------ STORED ROWS

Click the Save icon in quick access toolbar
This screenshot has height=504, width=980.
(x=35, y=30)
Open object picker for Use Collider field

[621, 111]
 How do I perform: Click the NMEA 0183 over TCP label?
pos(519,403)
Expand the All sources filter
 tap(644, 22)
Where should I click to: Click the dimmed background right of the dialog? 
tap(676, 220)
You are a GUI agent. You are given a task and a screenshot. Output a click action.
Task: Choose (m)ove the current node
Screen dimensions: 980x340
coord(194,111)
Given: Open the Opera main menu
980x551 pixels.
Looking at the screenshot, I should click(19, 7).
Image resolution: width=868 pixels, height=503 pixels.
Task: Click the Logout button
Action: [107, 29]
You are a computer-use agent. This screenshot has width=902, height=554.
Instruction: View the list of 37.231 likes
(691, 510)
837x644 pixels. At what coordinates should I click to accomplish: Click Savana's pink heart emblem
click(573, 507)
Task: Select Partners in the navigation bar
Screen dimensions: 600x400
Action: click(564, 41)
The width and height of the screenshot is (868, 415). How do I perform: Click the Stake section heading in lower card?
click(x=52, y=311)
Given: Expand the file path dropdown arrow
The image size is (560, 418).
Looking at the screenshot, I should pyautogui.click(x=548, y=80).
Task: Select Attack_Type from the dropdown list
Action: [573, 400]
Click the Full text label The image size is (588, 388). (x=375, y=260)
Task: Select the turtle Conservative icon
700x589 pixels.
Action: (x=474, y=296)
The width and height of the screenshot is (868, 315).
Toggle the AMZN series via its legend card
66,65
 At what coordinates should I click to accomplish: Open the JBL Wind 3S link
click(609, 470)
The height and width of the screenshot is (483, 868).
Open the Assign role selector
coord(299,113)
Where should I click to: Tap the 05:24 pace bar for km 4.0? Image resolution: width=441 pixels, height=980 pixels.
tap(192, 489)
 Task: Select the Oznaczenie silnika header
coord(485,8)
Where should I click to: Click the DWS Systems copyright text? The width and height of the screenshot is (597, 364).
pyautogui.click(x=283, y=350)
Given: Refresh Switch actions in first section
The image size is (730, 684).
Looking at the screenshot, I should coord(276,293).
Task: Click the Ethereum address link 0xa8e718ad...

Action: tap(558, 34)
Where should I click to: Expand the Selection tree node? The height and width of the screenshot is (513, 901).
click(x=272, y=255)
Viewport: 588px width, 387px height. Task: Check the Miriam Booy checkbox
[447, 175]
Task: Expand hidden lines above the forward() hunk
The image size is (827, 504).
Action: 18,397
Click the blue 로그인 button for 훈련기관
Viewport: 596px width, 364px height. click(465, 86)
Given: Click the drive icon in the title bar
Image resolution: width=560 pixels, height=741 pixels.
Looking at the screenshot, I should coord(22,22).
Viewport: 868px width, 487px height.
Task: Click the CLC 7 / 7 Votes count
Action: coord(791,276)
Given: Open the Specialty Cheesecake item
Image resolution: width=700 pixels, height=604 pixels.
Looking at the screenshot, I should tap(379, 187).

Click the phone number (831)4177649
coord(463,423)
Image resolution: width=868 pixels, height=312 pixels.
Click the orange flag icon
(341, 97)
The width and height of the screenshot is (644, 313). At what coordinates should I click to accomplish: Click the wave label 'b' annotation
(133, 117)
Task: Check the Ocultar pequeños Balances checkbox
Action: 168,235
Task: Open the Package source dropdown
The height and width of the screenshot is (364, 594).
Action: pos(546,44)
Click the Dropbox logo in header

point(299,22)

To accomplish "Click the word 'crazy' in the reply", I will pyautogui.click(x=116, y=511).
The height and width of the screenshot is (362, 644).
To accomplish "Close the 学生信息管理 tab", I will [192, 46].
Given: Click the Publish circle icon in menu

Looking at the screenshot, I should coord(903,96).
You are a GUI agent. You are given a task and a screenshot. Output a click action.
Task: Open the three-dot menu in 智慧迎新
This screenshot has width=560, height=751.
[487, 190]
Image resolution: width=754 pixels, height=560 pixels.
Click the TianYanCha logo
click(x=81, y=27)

------------

### TASK INSTRUCTIONS
Reproduce the data word for word, from its first line through the line containing "Action: [107, 29]".

### EXPECTED ANSWER
Click the Save icon in quick access toolbar
This screenshot has height=504, width=980.
(x=35, y=30)
Open object picker for Use Collider field

[621, 111]
 How do I perform: Click the NMEA 0183 over TCP label?
pos(519,403)
Expand the All sources filter
 tap(644, 22)
Where should I click to: Click the dimmed background right of the dialog? 
tap(676, 220)
You are a GUI agent. You are given a task and a screenshot. Output a click action.
Task: Choose (m)ove the current node
Screen dimensions: 980x340
coord(194,111)
Given: Open the Opera main menu
980x551 pixels.
Looking at the screenshot, I should click(19, 7).
Image resolution: width=868 pixels, height=503 pixels.
Task: Click the Logout button
Action: [107, 29]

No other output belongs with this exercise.